It looks to me that the original code tried to minimize the number of divisions (and modulo's). This might have been because of the likes of, say, "ARMv7-A implementation that does not include the Virtualization Extensions" having SDIV and UDIV as optional in the profile and ARMv7-R only requiring such instructions for Thumb, not ARM. (Just examples, I've no general knowledge of the range of platform's status for such.)

Yes, but by doing a bunch of if's, which in turn kill performance, when the branch misses.

Try to compile the new code and look at the assembly.

I also wonder if factor or divisor or the like is intended to ever allowed to be negative in the use of %. (Some routines have signed types involved.) Checking C's language requirements for negatives involved in % operations could be important otherwise: If there is C implementation freedom, that could lead to variability in the results.

> _Aim 1_:
In the forum excerpt, which ARM profile is said to require SDIV and UDIV only for Thumb, not ARM?

> _Data section_:
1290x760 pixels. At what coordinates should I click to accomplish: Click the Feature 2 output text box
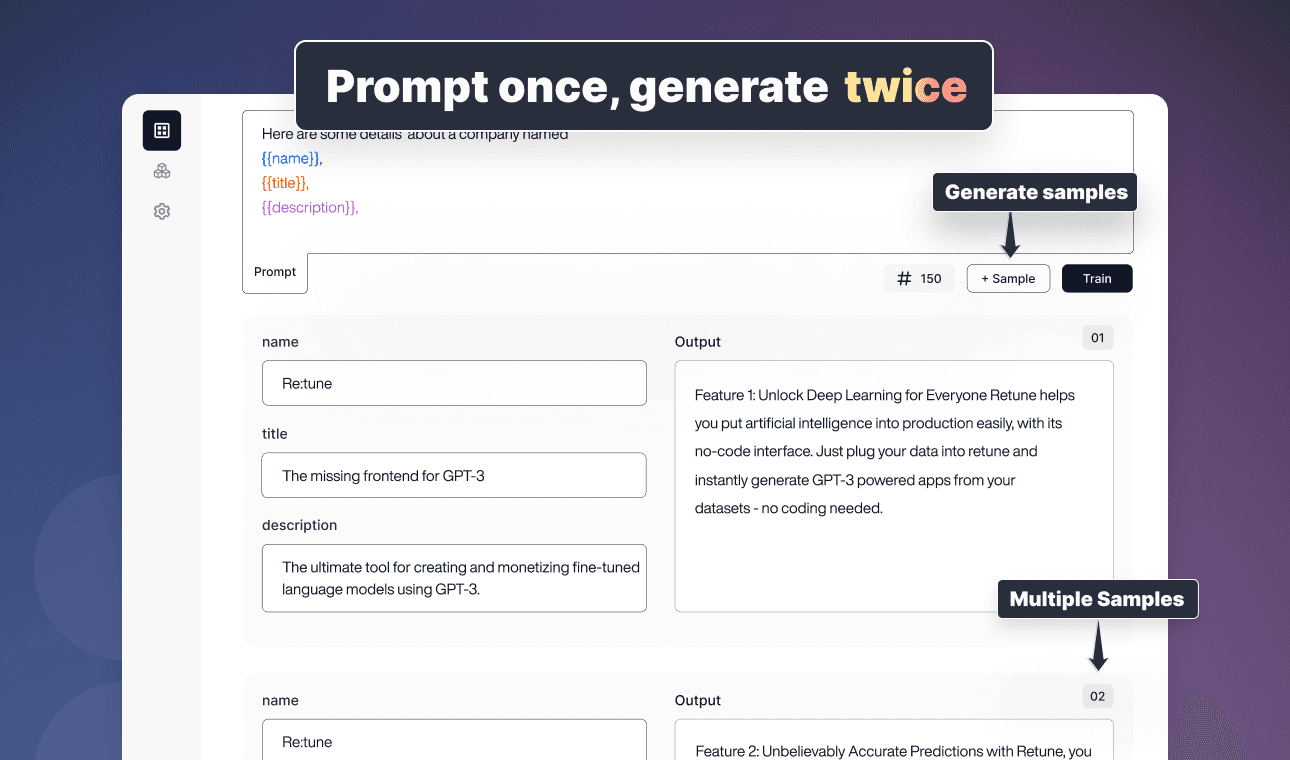pos(894,740)
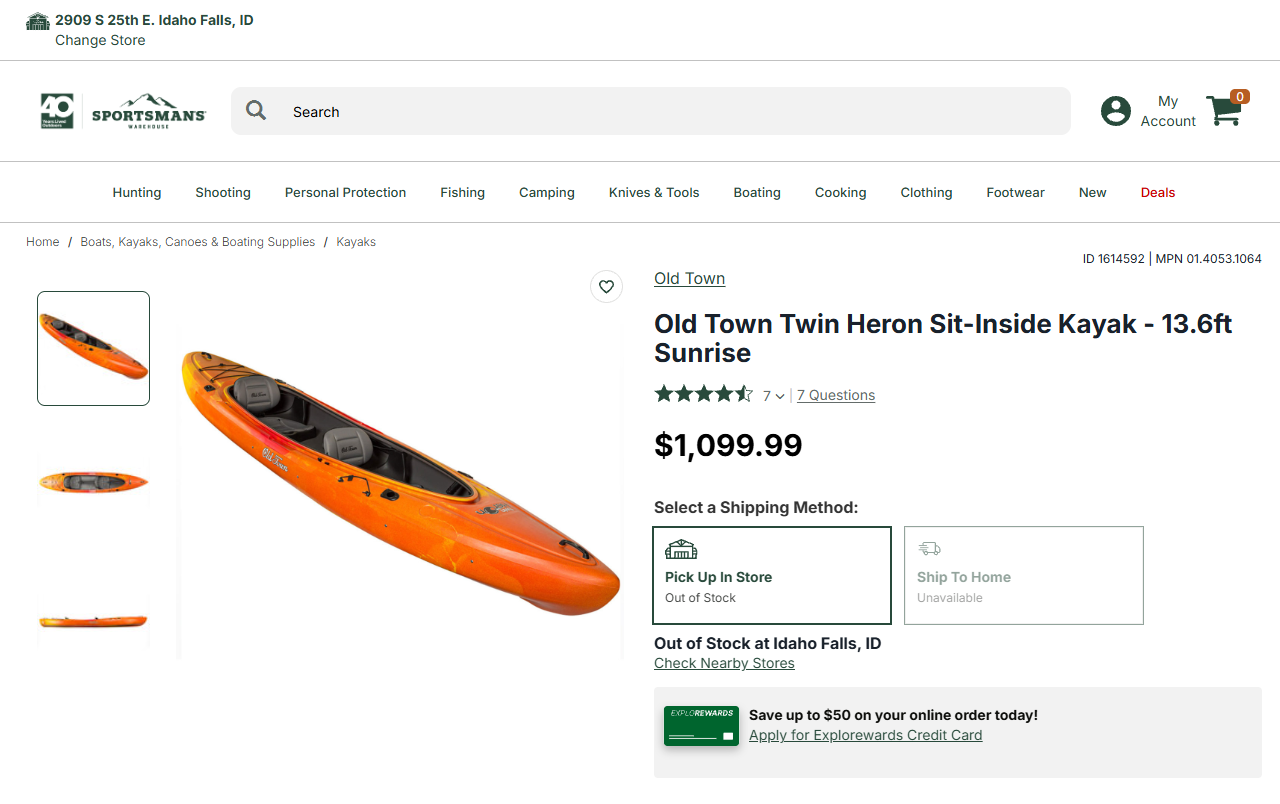Click the Explorewards credit card icon
Image resolution: width=1280 pixels, height=804 pixels.
click(x=701, y=726)
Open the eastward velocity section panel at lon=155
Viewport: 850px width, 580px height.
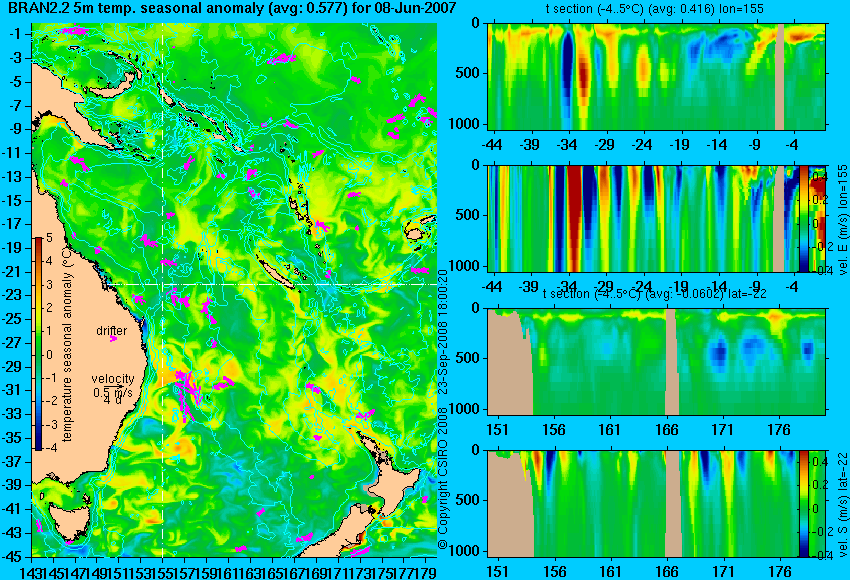point(643,218)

> _Aim 2_:
Rewrite the stretch of the entries from the line containing "Open the eastward" through the end of the entries, replacing "panel" with "window" and leaving everything else unchanged. Leave the pictures out of your answer.

> _Complete answer 1_:
ARMv7-R

> _Complete answer 2_:
Open the eastward velocity section window at lon=155
Viewport: 850px width, 580px height.
point(643,218)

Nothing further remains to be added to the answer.